K. D. Simmons1, L. E. Kuo1, R. L. Hoffman1, E. K. Bartlett1, D. N. Holena1, R. R. Kelz1 1University Of Pennsylvania,Department Of Surgery,Philadelphia, PA, USA
Introduction:
Outcomes research methodology is being used to rank hospital quality. The usability of this information by patients and providers is dependent upon appropriate risk adjustment and transparency of the statistical methods. For surgical outcomes, the timing of the procedure relative to the admission date is seldom considered or described in methods sections. As surgery performed during an admission for another reason is often high-risk, this may be a source of unmeasured confounding, thereby limiting the utility of the ranking data. We aimed to examine the association between surgical timing and outcomes as well as the subsequent effect on hospital rankings in a model of mortality following colectomy.
Methods:
Claims data from three state databases (California, Florida, and New York) were used to analyze in-hospital mortality following colectomy. Two cohorts were identified using different selection criteria: Cohort 1 included all patients who underwent a colectomy at any time during the admission; Cohort 2 was restricted to patients who underwent a colectomy on the day of admission only. Logistic regression was used in each cohort to adjust for patient and hospital characteristics associated with in-patient mortality and to estimate risk-adjusted mortality rates. Bootstrapping was performed to control for differences in sample size. Model performance was evaluated using the C statistic and the Hosmer-Lemeshow goodness-of-fit test. Hospitals were ranked by observed-to-expected (O/E) mortality ratio in each cohort.
Results:
Cohort 1 (all colectomies) included 209,515 colectomies, of which 118,387 (56.5%) were included in Cohort 2 (day of admission only). Overall mortality rates were 6.3% for Cohort 1 and 3.2% for Cohort 2. Models fit to mortality rates in each cohort fit the data well (Hosmer-Lemeshow statistics 105.0 in Cohort 1 and 37.6 in Cohort 2, p<10^-5 for each; C statistics 0.794 in Cohort 1 and 0.834 in Cohort 2).

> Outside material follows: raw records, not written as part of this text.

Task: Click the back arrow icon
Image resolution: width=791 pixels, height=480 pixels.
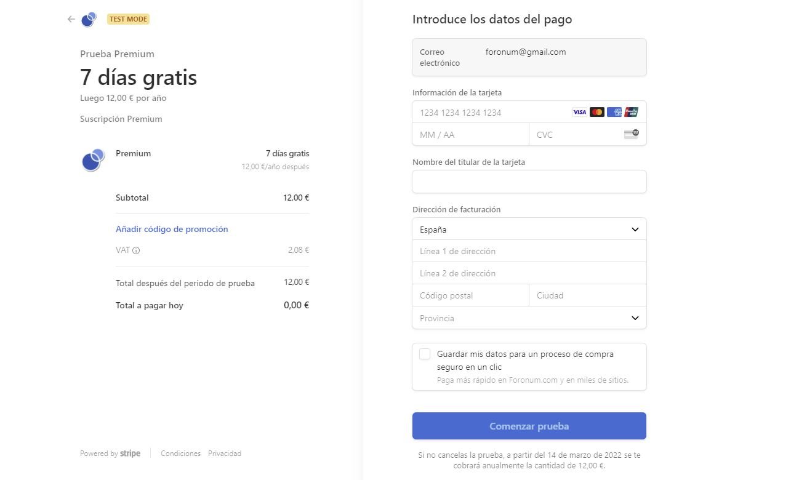Action: click(71, 19)
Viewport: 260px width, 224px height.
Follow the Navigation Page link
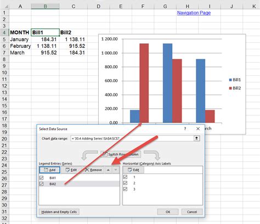pos(194,13)
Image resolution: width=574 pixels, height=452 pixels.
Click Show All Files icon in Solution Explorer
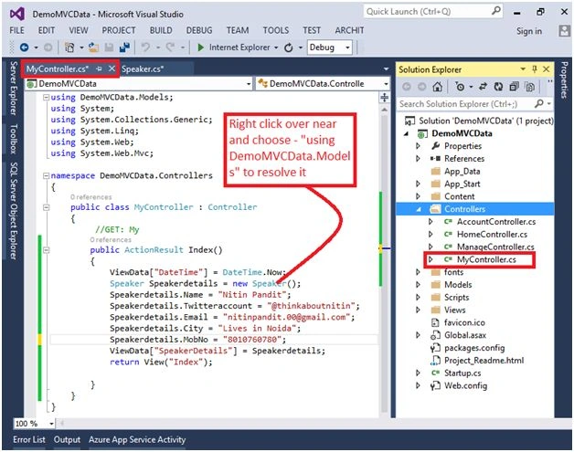pos(529,87)
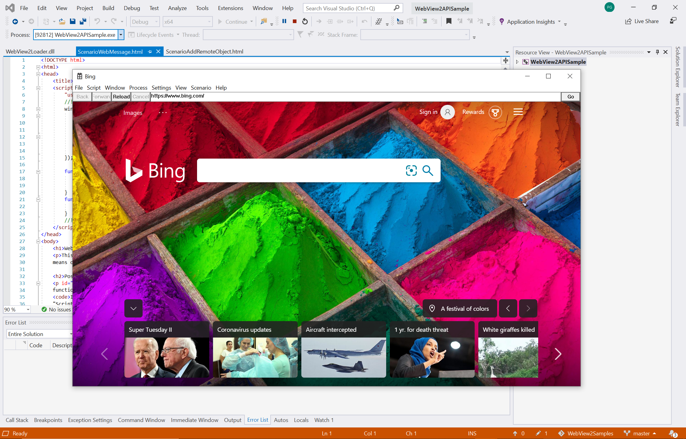The image size is (686, 439).
Task: Click the Go button in Bing browser
Action: (570, 96)
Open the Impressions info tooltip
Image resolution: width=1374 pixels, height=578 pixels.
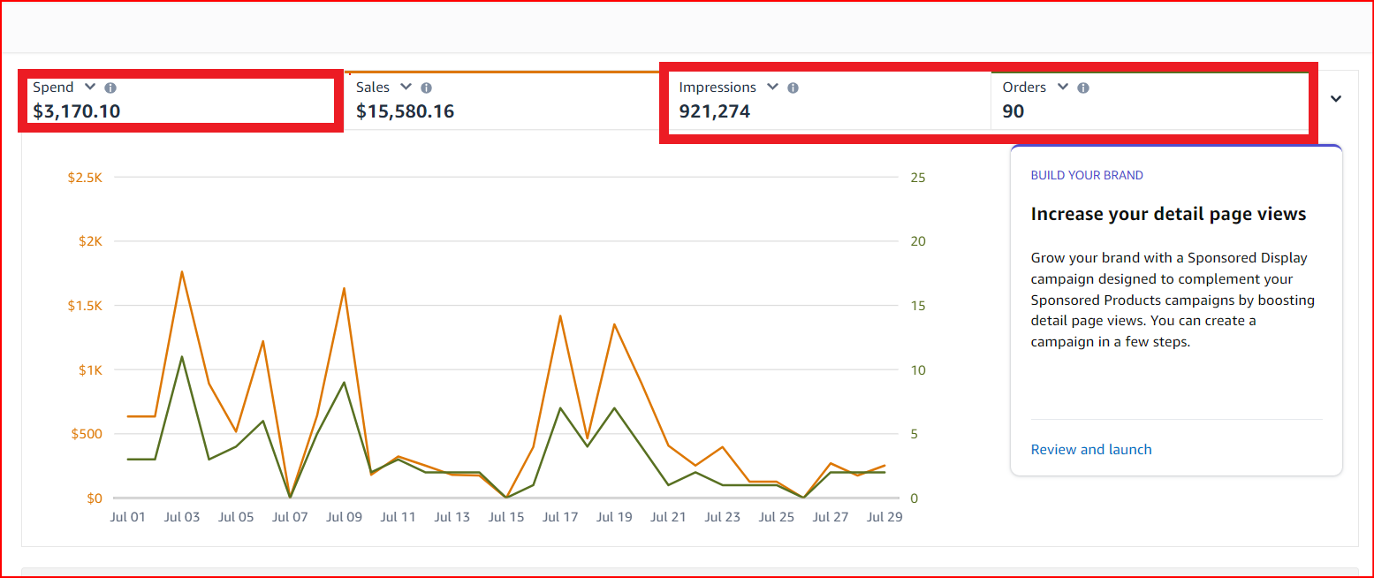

Using the resulting risk-adjusted mortality rates, we ranked 675 hospitals by O/E ratio in each cohort. The two ranking systems had a correlation coefficient of 0.63 (p<.0001). Nevertheless, 391 hospitals (57.9%) changed rank by at least 10% between the rankings, and 370 hospitals (54.8%) were in different quintiles when ranked by Cohort 1 versus Cohort 2.
Bootstrapping confirmed that the difference in risk-adjusted mortality between Cohort 1 and Cohort 2 was not due to the smaller number of patients in Cohort 2.
Conclusion:
Time between admission and surgery can influence the likelihood of death following colectomy and thereby alter hospital rankings in the absence of real differences in the care provided. For maximally effective quality improvement, it is important that hospitals have information regarding the cohort of patients used to derive the ranking. Moreover, given the influence of surgical timing on outcomes, its use in patient selection should be delineated within the methods sections of any subsequent reports.